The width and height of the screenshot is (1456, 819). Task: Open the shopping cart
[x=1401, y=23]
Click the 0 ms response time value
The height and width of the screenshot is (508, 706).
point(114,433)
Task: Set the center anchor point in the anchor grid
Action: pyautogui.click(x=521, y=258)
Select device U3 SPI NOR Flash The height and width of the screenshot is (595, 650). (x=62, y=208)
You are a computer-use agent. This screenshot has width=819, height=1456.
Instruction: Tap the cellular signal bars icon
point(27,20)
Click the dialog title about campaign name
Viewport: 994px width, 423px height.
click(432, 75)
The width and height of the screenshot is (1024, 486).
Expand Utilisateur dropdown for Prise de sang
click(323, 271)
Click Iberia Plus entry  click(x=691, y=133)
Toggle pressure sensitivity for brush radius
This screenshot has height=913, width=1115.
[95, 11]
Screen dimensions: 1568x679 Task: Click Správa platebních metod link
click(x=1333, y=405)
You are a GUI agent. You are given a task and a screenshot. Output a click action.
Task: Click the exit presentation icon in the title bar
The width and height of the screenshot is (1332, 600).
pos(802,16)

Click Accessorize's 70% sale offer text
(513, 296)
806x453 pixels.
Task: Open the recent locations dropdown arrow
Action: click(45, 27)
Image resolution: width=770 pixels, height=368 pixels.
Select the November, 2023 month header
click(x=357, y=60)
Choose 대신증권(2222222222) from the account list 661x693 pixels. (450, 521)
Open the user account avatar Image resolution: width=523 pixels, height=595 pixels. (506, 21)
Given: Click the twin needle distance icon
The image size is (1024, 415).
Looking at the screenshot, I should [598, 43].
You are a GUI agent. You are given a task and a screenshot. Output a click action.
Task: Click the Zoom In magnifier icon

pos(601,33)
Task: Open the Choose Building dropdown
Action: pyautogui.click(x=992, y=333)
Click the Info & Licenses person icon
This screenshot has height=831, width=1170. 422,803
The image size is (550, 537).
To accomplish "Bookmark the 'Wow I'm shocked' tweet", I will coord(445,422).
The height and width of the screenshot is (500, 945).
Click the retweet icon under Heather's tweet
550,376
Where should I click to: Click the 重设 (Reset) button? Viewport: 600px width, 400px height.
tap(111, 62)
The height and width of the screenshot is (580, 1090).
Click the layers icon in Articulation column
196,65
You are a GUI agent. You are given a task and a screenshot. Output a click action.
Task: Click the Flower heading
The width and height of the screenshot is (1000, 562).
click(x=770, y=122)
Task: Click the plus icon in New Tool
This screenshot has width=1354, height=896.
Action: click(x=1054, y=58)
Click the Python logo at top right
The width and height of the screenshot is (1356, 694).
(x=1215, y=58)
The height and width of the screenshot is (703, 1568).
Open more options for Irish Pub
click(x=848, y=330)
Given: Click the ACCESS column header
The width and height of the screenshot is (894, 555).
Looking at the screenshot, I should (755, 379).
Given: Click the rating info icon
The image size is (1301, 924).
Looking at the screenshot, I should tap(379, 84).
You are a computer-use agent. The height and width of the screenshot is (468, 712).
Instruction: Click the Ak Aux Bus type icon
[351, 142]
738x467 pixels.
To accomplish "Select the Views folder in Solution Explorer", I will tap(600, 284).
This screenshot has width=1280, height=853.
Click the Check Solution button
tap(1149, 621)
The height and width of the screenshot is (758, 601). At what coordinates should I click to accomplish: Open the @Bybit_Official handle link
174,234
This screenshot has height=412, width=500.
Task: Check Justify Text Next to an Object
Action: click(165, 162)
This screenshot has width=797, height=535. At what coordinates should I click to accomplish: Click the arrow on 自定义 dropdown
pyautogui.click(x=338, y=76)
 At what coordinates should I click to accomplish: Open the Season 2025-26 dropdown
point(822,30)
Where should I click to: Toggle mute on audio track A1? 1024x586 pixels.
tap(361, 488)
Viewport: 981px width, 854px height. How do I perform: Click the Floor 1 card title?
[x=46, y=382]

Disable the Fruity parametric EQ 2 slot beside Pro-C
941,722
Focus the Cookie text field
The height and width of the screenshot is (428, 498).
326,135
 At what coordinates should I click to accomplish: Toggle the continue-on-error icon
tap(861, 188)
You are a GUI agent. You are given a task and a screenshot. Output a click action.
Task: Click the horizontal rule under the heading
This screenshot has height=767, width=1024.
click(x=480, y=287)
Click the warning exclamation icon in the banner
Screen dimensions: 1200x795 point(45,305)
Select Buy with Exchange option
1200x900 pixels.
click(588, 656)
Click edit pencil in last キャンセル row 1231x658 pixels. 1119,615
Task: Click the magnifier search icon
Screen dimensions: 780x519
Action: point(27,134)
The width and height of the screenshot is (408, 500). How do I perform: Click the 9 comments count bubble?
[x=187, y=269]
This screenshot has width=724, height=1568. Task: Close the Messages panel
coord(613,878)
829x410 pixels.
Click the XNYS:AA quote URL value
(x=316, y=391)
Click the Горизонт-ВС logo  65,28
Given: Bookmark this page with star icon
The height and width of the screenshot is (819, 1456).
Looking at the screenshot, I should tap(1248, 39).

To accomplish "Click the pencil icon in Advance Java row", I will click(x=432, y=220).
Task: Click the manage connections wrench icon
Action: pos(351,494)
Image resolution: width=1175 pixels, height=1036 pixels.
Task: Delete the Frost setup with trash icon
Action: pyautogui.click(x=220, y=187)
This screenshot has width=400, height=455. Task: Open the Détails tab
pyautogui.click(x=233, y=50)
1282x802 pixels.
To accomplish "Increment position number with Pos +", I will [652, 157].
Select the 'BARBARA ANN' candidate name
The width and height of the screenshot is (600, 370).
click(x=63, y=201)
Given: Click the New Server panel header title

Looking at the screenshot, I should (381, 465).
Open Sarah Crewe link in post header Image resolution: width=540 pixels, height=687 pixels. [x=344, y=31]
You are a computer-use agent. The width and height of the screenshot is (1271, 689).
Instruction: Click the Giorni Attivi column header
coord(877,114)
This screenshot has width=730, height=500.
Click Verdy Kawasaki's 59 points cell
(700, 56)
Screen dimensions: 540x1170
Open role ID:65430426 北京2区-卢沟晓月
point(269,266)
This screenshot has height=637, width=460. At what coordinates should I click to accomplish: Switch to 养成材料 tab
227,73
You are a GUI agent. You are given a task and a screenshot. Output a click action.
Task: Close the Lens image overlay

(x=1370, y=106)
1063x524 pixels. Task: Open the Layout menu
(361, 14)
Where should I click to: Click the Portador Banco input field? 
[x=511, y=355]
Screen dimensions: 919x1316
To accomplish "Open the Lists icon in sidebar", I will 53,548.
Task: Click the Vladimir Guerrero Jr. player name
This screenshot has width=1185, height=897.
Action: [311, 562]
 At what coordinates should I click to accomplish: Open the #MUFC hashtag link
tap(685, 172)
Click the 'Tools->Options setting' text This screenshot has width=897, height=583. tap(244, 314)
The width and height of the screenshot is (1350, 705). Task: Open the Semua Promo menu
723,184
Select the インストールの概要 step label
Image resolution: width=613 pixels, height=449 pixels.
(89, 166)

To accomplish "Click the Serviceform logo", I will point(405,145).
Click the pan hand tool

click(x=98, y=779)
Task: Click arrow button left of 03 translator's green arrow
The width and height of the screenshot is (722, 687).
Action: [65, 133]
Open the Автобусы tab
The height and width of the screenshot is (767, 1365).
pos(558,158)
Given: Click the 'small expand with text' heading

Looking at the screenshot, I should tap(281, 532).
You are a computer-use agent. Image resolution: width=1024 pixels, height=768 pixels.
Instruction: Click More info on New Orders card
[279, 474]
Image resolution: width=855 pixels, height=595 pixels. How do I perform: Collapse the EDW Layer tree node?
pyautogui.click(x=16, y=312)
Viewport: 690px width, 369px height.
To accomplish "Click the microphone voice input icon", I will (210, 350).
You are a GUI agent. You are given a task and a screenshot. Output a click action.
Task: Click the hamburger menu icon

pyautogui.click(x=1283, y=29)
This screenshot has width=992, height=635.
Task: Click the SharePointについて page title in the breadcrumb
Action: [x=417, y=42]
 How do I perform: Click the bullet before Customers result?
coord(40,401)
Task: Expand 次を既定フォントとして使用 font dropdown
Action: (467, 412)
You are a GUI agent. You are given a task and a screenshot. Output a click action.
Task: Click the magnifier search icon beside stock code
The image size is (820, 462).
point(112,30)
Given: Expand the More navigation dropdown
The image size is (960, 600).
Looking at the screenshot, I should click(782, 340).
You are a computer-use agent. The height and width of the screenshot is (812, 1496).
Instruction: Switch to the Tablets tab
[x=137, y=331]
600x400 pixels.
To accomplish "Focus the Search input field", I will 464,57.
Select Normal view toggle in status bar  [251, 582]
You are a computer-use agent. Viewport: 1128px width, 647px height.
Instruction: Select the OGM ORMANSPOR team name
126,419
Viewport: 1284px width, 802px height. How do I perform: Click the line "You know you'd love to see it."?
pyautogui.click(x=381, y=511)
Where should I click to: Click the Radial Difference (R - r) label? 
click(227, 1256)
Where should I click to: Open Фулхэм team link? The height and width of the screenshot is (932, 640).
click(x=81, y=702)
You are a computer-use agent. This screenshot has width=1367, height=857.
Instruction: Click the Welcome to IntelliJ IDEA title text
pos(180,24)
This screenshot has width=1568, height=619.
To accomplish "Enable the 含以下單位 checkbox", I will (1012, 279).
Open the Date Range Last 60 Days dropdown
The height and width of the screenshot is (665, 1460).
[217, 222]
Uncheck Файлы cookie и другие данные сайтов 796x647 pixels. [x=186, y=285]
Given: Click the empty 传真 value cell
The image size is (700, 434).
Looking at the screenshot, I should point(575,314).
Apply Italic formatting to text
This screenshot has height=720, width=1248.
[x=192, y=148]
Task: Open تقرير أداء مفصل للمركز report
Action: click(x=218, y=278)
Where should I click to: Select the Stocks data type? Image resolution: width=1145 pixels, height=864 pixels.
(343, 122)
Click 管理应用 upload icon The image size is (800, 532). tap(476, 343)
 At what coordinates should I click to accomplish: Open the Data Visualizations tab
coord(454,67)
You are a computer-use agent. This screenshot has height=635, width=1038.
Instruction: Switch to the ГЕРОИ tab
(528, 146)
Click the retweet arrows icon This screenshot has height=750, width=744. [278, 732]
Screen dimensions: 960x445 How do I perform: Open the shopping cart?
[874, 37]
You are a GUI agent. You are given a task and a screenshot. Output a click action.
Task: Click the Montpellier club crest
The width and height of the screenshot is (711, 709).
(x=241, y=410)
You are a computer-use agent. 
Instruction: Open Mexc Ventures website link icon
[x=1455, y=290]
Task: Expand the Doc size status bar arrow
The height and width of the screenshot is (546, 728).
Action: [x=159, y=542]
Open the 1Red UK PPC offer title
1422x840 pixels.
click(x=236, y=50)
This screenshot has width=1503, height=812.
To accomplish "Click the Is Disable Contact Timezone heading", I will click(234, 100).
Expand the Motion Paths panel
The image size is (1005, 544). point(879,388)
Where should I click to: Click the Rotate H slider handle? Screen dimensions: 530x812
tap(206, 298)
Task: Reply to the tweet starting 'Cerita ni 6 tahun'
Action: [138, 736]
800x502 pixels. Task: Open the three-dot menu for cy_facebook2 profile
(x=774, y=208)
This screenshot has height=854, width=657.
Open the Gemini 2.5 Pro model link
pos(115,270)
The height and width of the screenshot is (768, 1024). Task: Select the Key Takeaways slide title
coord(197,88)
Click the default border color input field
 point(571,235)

☆ ☆ ☆ ☆ ☆

### [DIRECTIONS FOR THIS TASK]
Your task is to show every line of the listing above containing "status".

### [SOLUTION TO THIS PROBLEM]
Select Normal view toggle in status bar  [251, 582]
Task: Expand the Doc size status bar arrow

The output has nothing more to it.